-- EXTRACTED DATA follows --

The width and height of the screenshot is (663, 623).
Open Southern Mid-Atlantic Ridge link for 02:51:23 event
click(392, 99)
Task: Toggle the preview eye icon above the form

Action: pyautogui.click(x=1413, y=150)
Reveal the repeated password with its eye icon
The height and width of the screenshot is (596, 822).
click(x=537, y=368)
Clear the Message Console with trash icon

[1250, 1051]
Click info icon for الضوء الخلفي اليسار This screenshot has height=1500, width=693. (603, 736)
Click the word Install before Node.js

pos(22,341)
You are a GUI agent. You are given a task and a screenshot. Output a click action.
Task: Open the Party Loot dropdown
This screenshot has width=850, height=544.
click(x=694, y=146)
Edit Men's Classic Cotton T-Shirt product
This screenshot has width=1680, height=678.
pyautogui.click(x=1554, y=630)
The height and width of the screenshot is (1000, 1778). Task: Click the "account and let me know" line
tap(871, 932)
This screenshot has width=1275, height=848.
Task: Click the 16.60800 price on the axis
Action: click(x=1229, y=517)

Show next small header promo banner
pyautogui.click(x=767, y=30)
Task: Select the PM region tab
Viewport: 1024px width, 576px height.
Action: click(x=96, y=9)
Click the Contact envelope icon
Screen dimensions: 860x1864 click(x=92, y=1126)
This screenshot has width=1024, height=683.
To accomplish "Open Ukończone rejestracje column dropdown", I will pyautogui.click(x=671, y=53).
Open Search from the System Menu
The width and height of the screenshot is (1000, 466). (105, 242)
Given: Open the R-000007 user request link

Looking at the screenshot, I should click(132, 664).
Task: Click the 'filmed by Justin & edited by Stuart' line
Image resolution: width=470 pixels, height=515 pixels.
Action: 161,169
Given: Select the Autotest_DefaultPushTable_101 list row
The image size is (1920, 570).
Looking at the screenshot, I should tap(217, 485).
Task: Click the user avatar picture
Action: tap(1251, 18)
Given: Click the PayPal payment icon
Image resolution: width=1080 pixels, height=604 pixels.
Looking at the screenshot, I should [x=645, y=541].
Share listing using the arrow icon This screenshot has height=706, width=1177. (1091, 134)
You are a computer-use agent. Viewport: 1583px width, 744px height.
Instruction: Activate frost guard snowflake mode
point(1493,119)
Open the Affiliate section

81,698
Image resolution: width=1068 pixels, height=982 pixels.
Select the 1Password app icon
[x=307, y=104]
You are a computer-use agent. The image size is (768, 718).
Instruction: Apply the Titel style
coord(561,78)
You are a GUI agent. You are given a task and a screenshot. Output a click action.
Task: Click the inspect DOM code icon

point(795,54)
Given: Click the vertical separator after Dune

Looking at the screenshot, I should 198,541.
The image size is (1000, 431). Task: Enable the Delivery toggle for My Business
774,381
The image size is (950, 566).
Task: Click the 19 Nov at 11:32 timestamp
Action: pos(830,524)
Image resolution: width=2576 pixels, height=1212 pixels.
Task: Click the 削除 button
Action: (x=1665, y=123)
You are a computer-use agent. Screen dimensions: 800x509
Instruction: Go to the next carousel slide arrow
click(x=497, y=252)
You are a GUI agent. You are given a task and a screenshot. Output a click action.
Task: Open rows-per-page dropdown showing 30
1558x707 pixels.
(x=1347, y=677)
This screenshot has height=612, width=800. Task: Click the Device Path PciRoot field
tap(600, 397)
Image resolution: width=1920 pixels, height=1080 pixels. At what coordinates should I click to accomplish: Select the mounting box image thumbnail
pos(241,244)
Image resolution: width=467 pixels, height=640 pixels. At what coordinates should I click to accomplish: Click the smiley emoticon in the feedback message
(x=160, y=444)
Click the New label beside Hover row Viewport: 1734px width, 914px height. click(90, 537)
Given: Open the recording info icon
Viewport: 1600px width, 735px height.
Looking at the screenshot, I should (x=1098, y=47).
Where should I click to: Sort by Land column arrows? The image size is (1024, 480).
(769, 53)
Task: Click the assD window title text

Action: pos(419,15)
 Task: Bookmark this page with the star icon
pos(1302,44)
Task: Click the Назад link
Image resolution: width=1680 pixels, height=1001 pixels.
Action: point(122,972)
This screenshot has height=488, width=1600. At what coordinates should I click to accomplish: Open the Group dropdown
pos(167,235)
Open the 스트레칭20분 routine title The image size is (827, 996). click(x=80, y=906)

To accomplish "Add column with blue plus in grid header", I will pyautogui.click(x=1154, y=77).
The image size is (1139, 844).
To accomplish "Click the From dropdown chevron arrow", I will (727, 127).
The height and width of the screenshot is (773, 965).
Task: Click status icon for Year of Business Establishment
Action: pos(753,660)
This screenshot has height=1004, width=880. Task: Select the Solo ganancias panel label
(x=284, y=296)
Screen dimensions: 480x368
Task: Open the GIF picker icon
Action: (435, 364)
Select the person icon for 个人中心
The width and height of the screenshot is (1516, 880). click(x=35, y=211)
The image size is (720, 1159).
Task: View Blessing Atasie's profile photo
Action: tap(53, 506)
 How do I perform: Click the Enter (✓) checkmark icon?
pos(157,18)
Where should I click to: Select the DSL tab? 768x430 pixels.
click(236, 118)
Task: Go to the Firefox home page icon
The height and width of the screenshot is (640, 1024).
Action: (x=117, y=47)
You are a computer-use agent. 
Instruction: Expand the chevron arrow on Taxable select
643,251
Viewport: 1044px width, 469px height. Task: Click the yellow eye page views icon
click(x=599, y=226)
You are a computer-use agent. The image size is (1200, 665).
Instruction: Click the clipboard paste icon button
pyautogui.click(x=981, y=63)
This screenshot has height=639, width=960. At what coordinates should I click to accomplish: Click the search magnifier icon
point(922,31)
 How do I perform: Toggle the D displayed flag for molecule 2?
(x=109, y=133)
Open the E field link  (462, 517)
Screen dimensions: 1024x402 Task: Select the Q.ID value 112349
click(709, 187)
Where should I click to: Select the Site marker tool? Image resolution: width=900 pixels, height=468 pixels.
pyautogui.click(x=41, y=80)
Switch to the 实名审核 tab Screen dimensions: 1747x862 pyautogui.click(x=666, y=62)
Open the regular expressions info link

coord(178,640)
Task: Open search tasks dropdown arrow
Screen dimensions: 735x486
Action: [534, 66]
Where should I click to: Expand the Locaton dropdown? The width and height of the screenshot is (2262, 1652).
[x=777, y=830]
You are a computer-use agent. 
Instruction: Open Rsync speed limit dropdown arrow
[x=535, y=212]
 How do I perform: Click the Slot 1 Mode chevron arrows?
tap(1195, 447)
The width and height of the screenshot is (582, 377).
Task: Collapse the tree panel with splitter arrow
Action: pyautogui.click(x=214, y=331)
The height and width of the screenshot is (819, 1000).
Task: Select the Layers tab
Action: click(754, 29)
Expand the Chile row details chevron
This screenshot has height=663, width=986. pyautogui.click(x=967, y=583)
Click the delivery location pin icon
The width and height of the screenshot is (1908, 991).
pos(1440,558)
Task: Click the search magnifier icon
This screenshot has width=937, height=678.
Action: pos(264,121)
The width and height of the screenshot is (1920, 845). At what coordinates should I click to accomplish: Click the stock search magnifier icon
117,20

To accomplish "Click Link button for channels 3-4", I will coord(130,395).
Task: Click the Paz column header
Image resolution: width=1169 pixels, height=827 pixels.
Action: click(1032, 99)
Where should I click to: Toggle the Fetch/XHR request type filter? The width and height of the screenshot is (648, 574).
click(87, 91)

-- EXTRACTED DATA concluded --

*YOUR ASSIGNMENT*.
In this exercise, reproduce the material word for word, in full.

*COMPLETED EXERCISE*.
The width and height of the screenshot is (663, 623).
Open Southern Mid-Atlantic Ridge link for 02:51:23 event
click(392, 99)
Task: Toggle the preview eye icon above the form

Action: pyautogui.click(x=1413, y=150)
Reveal the repeated password with its eye icon
The height and width of the screenshot is (596, 822).
click(x=537, y=368)
Clear the Message Console with trash icon

[1250, 1051]
Click info icon for الضوء الخلفي اليسار This screenshot has height=1500, width=693. (603, 736)
Click the word Install before Node.js

pos(22,341)
You are a GUI agent. You are given a task and a screenshot. Output a click action.
Task: Open the Party Loot dropdown
This screenshot has width=850, height=544.
click(x=694, y=146)
Edit Men's Classic Cotton T-Shirt product
This screenshot has width=1680, height=678.
pyautogui.click(x=1554, y=630)
The height and width of the screenshot is (1000, 1778). Task: Click the "account and let me know" line
tap(871, 932)
This screenshot has width=1275, height=848.
Task: Click the 16.60800 price on the axis
Action: click(x=1229, y=517)

Show next small header promo banner
pyautogui.click(x=767, y=30)
Task: Select the PM region tab
Viewport: 1024px width, 576px height.
Action: click(x=96, y=9)
Click the Contact envelope icon
Screen dimensions: 860x1864 click(x=92, y=1126)
This screenshot has width=1024, height=683.
To accomplish "Open Ukończone rejestracje column dropdown", I will pyautogui.click(x=671, y=53).
Open Search from the System Menu
The width and height of the screenshot is (1000, 466). (105, 242)
Given: Open the R-000007 user request link

Looking at the screenshot, I should click(132, 664).
Task: Click the 'filmed by Justin & edited by Stuart' line
Image resolution: width=470 pixels, height=515 pixels.
Action: 161,169
Given: Select the Autotest_DefaultPushTable_101 list row
The image size is (1920, 570).
Looking at the screenshot, I should tap(217, 485).
Task: Click the user avatar picture
Action: tap(1251, 18)
Given: Click the PayPal payment icon
Image resolution: width=1080 pixels, height=604 pixels.
Looking at the screenshot, I should [x=645, y=541].
Share listing using the arrow icon This screenshot has height=706, width=1177. (1091, 134)
You are a computer-use agent. Viewport: 1583px width, 744px height.
Instruction: Activate frost guard snowflake mode
point(1493,119)
Open the Affiliate section

81,698
Image resolution: width=1068 pixels, height=982 pixels.
Select the 1Password app icon
[x=307, y=104]
You are a computer-use agent. The image size is (768, 718).
Instruction: Apply the Titel style
coord(561,78)
You are a GUI agent. You are given a task and a screenshot. Output a click action.
Task: Click the inspect DOM code icon

point(795,54)
Given: Click the vertical separator after Dune

Looking at the screenshot, I should 198,541.
The image size is (1000, 431). Task: Enable the Delivery toggle for My Business
774,381
The image size is (950, 566).
Task: Click the 19 Nov at 11:32 timestamp
Action: pos(830,524)
Image resolution: width=2576 pixels, height=1212 pixels.
Task: Click the 削除 button
Action: (x=1665, y=123)
You are a computer-use agent. Screen dimensions: 800x509
Instruction: Go to the next carousel slide arrow
click(x=497, y=252)
You are a GUI agent. You are given a task and a screenshot. Output a click action.
Task: Open rows-per-page dropdown showing 30
1558x707 pixels.
(x=1347, y=677)
This screenshot has height=612, width=800. Task: Click the Device Path PciRoot field
tap(600, 397)
Image resolution: width=1920 pixels, height=1080 pixels. At what coordinates should I click to accomplish: Select the mounting box image thumbnail
pos(241,244)
Image resolution: width=467 pixels, height=640 pixels. At what coordinates should I click to accomplish: Click the smiley emoticon in the feedback message
(x=160, y=444)
Click the New label beside Hover row Viewport: 1734px width, 914px height. click(90, 537)
Given: Open the recording info icon
Viewport: 1600px width, 735px height.
Looking at the screenshot, I should (x=1098, y=47).
Where should I click to: Sort by Land column arrows? The image size is (1024, 480).
(769, 53)
Task: Click the assD window title text

Action: pos(419,15)
 Task: Bookmark this page with the star icon
pos(1302,44)
Task: Click the Назад link
Image resolution: width=1680 pixels, height=1001 pixels.
Action: point(122,972)
This screenshot has height=488, width=1600. At what coordinates should I click to accomplish: Open the Group dropdown
pos(167,235)
Open the 스트레칭20분 routine title The image size is (827, 996). click(x=80, y=906)

To accomplish "Add column with blue plus in grid header", I will pyautogui.click(x=1154, y=77).
The image size is (1139, 844).
To accomplish "Click the From dropdown chevron arrow", I will (727, 127).
The height and width of the screenshot is (773, 965).
Task: Click status icon for Year of Business Establishment
Action: pos(753,660)
This screenshot has height=1004, width=880. Task: Select the Solo ganancias panel label
(x=284, y=296)
Screen dimensions: 480x368
Task: Open the GIF picker icon
Action: (435, 364)
Select the person icon for 个人中心
The width and height of the screenshot is (1516, 880). click(x=35, y=211)
The image size is (720, 1159).
Task: View Blessing Atasie's profile photo
Action: tap(53, 506)
 How do I perform: Click the Enter (✓) checkmark icon?
pos(157,18)
Where should I click to: Select the DSL tab? 768x430 pixels.
click(236, 118)
Task: Go to the Firefox home page icon
The height and width of the screenshot is (640, 1024).
Action: (x=117, y=47)
You are a computer-use agent. 
Instruction: Expand the chevron arrow on Taxable select
643,251
Viewport: 1044px width, 469px height. Task: Click the yellow eye page views icon
click(x=599, y=226)
You are a computer-use agent. The image size is (1200, 665).
Instruction: Click the clipboard paste icon button
pyautogui.click(x=981, y=63)
This screenshot has height=639, width=960. At what coordinates should I click to accomplish: Click the search magnifier icon
point(922,31)
 How do I perform: Toggle the D displayed flag for molecule 2?
(x=109, y=133)
Open the E field link  (462, 517)
Screen dimensions: 1024x402 Task: Select the Q.ID value 112349
click(709, 187)
Where should I click to: Select the Site marker tool? Image resolution: width=900 pixels, height=468 pixels.
pyautogui.click(x=41, y=80)
Switch to the 实名审核 tab Screen dimensions: 1747x862 pyautogui.click(x=666, y=62)
Open the regular expressions info link

coord(178,640)
Task: Open search tasks dropdown arrow
Screen dimensions: 735x486
Action: [534, 66]
Where should I click to: Expand the Locaton dropdown? The width and height of the screenshot is (2262, 1652).
[x=777, y=830]
You are a computer-use agent. 
Instruction: Open Rsync speed limit dropdown arrow
[x=535, y=212]
 How do I perform: Click the Slot 1 Mode chevron arrows?
tap(1195, 447)
The width and height of the screenshot is (582, 377).
Task: Collapse the tree panel with splitter arrow
Action: pyautogui.click(x=214, y=331)
The height and width of the screenshot is (819, 1000).
Task: Select the Layers tab
Action: click(754, 29)
Expand the Chile row details chevron
This screenshot has height=663, width=986. pyautogui.click(x=967, y=583)
Click the delivery location pin icon
The width and height of the screenshot is (1908, 991).
pos(1440,558)
Task: Click the search magnifier icon
This screenshot has width=937, height=678.
Action: pos(264,121)
The width and height of the screenshot is (1920, 845). At what coordinates should I click to accomplish: Click the stock search magnifier icon
117,20

To accomplish "Click Link button for channels 3-4", I will coord(130,395).
Task: Click the Paz column header
Image resolution: width=1169 pixels, height=827 pixels.
Action: click(1032, 99)
Where should I click to: Toggle the Fetch/XHR request type filter? The width and height of the screenshot is (648, 574).
click(87, 91)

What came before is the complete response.